EXERCISE DESCRIPTION -
Continue the blog post about direct I/O and the ORA-01031 error, starting right after its last sentence.

EXTRACT TO READ -
Direct I/O Can Crash Dataguard. A Tricky ORA-01031.

BLOG CORRECTION: When explaining the use of the ORASYM environment variable to a reader, I noticed I typed it and assigned it to the wrong value. A double-decker bug! This entry corrects that bug. Please read the comments for context.

If improperly configured as per your platform, that is.

A Tricky ORA-01031 Error Case
I noticed something very odd today in the Linux x86_64 port of Oracle10gR2. If you set filesystemio_options=directIO and start up the instance (without connecting through the listener), subsequent connects as SYSDBA through the listener will open the orapw file with O_DIRECT. Huh? Yes, a normal, non-shared file opened O_DIRECT. I don’t know when that started, or what other platforms do this, but if the orapw file is located on a filesystem that does not support open(2) with O_DIRECT, you get an ORA-01031. This was no big deal really, other than the mystery, since I store my database on PolyServe with the direct I/O mount option. That is, the filesystemio_options=directIO is redundant for the database files and—as it turns out—creates a problem if the orapw file is on PSFS with regular mount options. I could simply omit the init.ora setting. But I’d like to cover this anyway.

It seems this was hit before by someone back in Oracle9iR2 days as per Metalink 3312751. So, as I was saying, I have a couple of simple solutions for my particular case where I hit this, but I thought there might be someone out there that would enjoy seeing the way I figured out it was the orapw file that was causing me trouble. But first, what did this do to Dataguard in my environment?

EXTRACTED ENTRIES -
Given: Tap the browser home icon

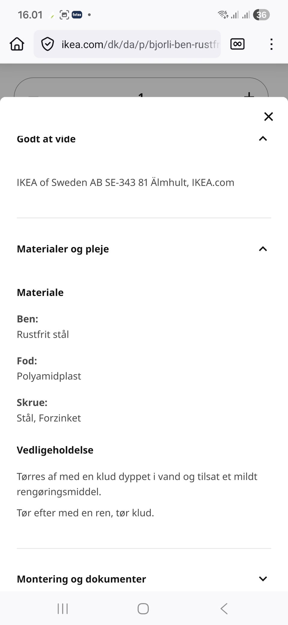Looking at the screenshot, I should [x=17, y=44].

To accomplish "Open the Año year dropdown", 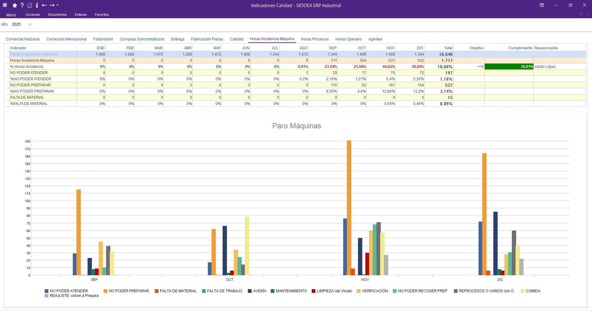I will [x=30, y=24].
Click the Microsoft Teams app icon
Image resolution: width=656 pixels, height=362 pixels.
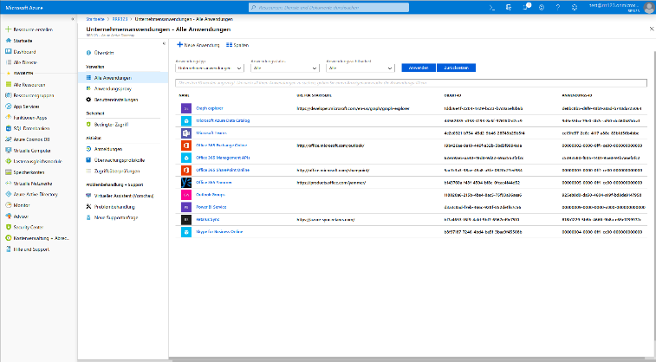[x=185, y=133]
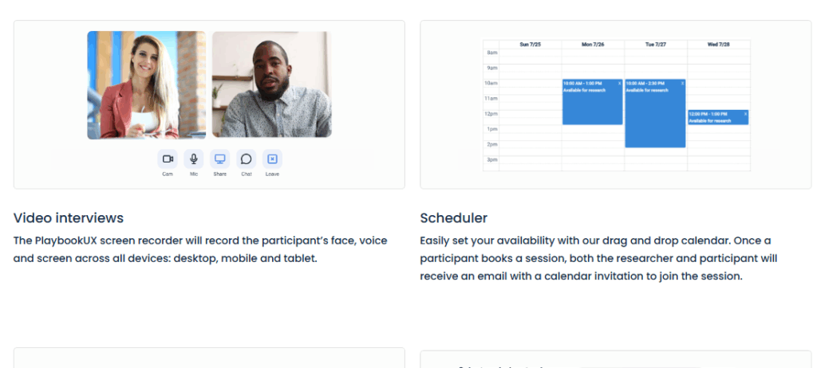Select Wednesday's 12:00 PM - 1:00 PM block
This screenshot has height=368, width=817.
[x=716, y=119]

WRITTEN RESPONSE -
Mixing Dataguard, O_DIRECT and the orapw File
It may be that nobody on earth will ever hit this problem. I don’t know. But when it happened to me I had shut down my Dataguard primary, set filesystemio_options= directIO (for some test or another) and then went off and did other things. You know the memory is the first thing to go. “All of the sudden”, my Dataguard setup was not working and I could not remember what had changed (test gear). After starting my Dataguard primary back up (with filesystemio_options=directIO), I saw the following little treat in my alert log:

Thu Feb 22 10:12:46 2007
Errors in file /u01/app/oracle/admin/PROD/bdump/prod_arc0_6977.trc:
ORA-01017: invalid username/password; logon denied
ORA-27041: unable to open file
Linux-x86_64 Error: 22: Invalid argument
Additional information: 2
Thu Feb 22 10:12:46 2007
Error 1017 received logging on to the standby
————————————————————
Check that the primary and standby are using a password file
and remote_login_passwordfile is set to SHARED or EXCLUSIVE,
and that the SYS password is same in the password files.
returning error ORA-16191
It may be necessary to define the DB_ALLOWED_LOGON_VERSION
initialization parameter to the value “10”. Check the
manual for information on this initialization parameter.

OK, forget for a moment that Metalink note 259142.1 states that DB_ALLOWED_LOGON_VERSION is replaced by a setting in the sqlnet.ora file yet this Oracle10gR2 Dataguard primary is spitting out mention of that as possible remedy for the problem. I want to go over how I figured out what the problem actually was.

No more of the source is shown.